→ TASK BRIEF:
Return each line from the items below that contains the string "question". Match case exactly.

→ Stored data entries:
================================

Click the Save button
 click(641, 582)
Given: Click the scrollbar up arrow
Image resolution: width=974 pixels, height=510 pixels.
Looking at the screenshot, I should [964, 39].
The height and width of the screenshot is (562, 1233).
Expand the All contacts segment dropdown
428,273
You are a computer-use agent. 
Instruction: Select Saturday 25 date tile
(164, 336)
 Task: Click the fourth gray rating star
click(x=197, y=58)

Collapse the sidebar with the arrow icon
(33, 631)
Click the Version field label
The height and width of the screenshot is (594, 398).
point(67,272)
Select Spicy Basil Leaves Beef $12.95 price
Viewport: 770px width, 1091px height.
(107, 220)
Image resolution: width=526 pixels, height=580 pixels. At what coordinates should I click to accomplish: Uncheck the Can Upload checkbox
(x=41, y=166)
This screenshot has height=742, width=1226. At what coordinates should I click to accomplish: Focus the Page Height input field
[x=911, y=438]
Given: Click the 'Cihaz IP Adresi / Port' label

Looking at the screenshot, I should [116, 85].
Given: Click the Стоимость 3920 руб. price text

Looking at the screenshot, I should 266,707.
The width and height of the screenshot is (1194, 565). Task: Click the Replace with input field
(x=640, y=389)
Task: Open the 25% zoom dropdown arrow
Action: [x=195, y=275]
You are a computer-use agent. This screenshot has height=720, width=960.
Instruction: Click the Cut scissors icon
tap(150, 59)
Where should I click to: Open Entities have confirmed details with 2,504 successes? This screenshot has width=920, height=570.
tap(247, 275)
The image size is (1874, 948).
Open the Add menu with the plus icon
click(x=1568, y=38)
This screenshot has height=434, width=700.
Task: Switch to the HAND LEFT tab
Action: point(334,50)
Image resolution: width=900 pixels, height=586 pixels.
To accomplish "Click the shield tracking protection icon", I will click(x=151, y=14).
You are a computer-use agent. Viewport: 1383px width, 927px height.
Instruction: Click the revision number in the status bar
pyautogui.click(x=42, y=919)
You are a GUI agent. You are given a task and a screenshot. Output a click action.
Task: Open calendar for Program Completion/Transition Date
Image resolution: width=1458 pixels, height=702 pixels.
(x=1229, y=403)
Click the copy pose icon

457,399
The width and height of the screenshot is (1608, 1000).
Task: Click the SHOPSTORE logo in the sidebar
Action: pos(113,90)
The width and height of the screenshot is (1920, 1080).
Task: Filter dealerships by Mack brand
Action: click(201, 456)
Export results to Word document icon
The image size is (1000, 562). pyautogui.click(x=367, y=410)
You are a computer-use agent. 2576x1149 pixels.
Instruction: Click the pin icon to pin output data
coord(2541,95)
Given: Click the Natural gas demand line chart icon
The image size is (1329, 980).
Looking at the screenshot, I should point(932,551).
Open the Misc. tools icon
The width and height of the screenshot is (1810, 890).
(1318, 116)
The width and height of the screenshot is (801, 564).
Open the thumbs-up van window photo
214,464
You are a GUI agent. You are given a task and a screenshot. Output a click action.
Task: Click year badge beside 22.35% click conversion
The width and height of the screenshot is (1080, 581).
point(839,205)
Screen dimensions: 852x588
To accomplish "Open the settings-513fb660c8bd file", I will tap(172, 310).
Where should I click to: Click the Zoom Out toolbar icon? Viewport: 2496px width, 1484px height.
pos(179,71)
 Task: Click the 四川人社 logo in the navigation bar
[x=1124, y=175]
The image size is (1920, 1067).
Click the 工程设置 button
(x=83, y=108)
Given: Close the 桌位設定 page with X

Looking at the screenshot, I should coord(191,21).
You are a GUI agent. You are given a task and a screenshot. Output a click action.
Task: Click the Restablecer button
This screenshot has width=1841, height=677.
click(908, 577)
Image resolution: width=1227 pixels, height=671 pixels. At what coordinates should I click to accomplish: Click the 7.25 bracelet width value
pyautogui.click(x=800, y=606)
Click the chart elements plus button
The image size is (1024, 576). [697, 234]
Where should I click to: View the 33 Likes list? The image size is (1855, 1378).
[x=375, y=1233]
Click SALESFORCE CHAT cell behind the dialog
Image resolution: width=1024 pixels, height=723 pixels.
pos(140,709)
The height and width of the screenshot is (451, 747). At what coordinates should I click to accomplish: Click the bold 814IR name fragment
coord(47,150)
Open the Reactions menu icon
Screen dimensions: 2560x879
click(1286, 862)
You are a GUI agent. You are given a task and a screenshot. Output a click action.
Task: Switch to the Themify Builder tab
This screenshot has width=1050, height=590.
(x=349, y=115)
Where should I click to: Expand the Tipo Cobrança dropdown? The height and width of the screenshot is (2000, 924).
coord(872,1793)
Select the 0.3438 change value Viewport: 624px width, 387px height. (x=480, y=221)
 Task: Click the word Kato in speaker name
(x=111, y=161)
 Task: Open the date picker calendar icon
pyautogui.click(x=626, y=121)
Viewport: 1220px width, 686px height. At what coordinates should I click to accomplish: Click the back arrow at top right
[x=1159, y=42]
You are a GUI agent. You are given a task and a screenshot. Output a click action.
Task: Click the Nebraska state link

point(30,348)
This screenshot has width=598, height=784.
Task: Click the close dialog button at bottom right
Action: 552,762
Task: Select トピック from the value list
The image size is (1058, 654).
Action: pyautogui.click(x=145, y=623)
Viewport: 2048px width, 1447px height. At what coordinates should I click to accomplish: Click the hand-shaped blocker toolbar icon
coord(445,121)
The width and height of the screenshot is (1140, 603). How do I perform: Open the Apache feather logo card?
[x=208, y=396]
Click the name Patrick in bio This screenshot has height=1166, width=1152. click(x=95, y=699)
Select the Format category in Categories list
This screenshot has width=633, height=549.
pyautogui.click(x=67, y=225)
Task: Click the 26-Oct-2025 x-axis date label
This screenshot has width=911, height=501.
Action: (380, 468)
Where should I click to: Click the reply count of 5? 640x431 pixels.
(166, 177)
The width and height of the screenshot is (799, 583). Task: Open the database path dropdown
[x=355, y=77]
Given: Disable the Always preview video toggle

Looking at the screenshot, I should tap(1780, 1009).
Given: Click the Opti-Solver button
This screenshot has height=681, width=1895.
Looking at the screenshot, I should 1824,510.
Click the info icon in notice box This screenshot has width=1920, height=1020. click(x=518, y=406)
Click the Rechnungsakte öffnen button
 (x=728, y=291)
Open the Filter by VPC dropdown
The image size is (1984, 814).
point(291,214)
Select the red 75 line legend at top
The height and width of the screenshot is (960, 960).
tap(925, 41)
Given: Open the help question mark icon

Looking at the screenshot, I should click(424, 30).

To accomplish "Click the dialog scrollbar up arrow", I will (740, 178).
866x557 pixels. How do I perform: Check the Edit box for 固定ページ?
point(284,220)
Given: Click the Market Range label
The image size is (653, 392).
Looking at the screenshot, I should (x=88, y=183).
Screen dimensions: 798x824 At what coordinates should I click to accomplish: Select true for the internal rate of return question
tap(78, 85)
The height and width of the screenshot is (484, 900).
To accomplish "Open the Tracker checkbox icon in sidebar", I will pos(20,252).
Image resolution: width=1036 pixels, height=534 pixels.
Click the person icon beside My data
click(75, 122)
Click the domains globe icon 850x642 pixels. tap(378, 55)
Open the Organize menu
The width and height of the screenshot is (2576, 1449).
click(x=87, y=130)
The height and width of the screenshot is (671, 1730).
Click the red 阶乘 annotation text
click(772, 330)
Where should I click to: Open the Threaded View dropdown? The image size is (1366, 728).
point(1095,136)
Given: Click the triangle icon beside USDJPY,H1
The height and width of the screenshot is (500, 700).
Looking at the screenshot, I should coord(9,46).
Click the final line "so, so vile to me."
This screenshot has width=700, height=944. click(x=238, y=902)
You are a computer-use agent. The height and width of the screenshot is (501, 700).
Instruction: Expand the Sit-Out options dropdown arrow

================================

→ RESULT OF THE EXERCISE:
Given: Open the help question mark icon
Screen dimensions: 798x824 At what coordinates should I click to accomplish: Select true for the internal rate of return question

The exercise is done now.